Less than six percent of the total cases filed under India’s four-year-old bankruptcy code have found resolution till the end of March 2020, the latest data from the Insolvency and Bankruptcy Board of India (IBBI) shows.
A total of 3,774 cases or corporate insolvency resolution processes (CIRPs) have been filed since the Insolvency and Bankruptcy Code (IBC) came into force on December 1, 2016. Of these, about 43 percent have closed, by way of resolution, liquidation or other means, total lying 1,604 cases. The remaining 57 percent or 2,170 cases are still ongoing, many of which have exceeded the 330-day maximum time limit set under the bankruptcy laws.
Of the 1,604 closed cases, only 14 percent have found a resolution, whereas 57 percent have ended in the liquidation of the companies. In total, 312 cases have been closed on appeal or review or settled; 157 have been withdrawn; 914 have ended in orders for liquidation and most importantly- 221 have ended in approval of resolution plans.
What is also important to note is that over 72 percent of the CIRPs ending in liquidation (637 out of 879 of which data is available as per IBBI) were earlier defunct and under BIFR, or the Board for Industrial and Financial Reconstruction. This means that for 72 percent of the companies liquidated, most had little or no economic value left when they were brought under the CIRP, and therefore the winding up of the business has to be seen in context.
Bankers say the larger worry is for smaller cases where no resolution plans are received, and the time lost in litigation also results in monetary losses for all involved.
“I think the high percentage of liquidations you see is the combined result of legacy defunct or zombie cases, economic slowdown and in a relatively small way, 29A (which bars promoters of defaulting companies from participating in the CIRP). Absence of clarity on some aspects of the IBC process such as the “fresh slate” principle and impact of criminal proceedings till recently may have also contributed to this,” explained Dhananjay Kumar, a partner in the Restructuring and Insolvency Group at Cyril Amarchand Mangaldas.
Recoveries under the bankruptcy code have averaged 44 percent across all classes of creditors- including financial and operational creditors. Financial creditors have recovered almost 46 percent of their money in comparison to the claims they made. If compared with the liquidation value, financial creditors on average have recovered 183 percent of the money under resolution plans.
Overall creditors had admitted claims of Rs 4.13 lakh crores in the 221 cases that have been resolved under IBC. Against this, almost Rs 1.84 lakh crore has been recovered so far, amount to a 44 percent recovery rate overall.
One of the key highlights of this IBC process is ensuring a time-bound resolution for all stakeholders, which helps minimize any erosion in value. Currently, IBC laws permit a maximum of 330 days for resolution, after which the borrower is forced into liquidating the company. This included 180 days normal time permitted and an additional 90 days including any litigation-related delays.

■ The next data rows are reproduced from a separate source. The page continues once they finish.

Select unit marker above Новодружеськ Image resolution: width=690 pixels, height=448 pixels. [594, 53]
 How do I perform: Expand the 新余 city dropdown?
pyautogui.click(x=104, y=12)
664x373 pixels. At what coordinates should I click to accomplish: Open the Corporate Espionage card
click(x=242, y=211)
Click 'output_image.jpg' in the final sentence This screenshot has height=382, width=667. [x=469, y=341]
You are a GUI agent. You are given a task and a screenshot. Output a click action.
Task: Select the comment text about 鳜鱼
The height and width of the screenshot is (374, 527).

However, data from IBBI shows that the 221 CIRPs which yielded resolution took on an average 375 days for conclusion under the code, exceeding the maximum 330 days permitted. As for the cases which ended in liquidations, these 914 CIRPs on average took 309 days for the conclusion.
As far as the status of the 12 large defaulters frost identified by RBI is concerned, the latest data shows that creditors have recovered Rs 1.36 lakh crores from 8 of these 12 cases which have been resolved so far, with recoveries ranging from as low as 17 percent of claims in the case of Alok Industries, to almost 100 percent in the case of Jaypee Infratech.
The recovery in absolute terms has been the highest ever in the case of Essar Steel, where lenders recovered Rs 41,018 crores against claims of Rs 49,473 crores, yielding a recovery of 82.91 percent.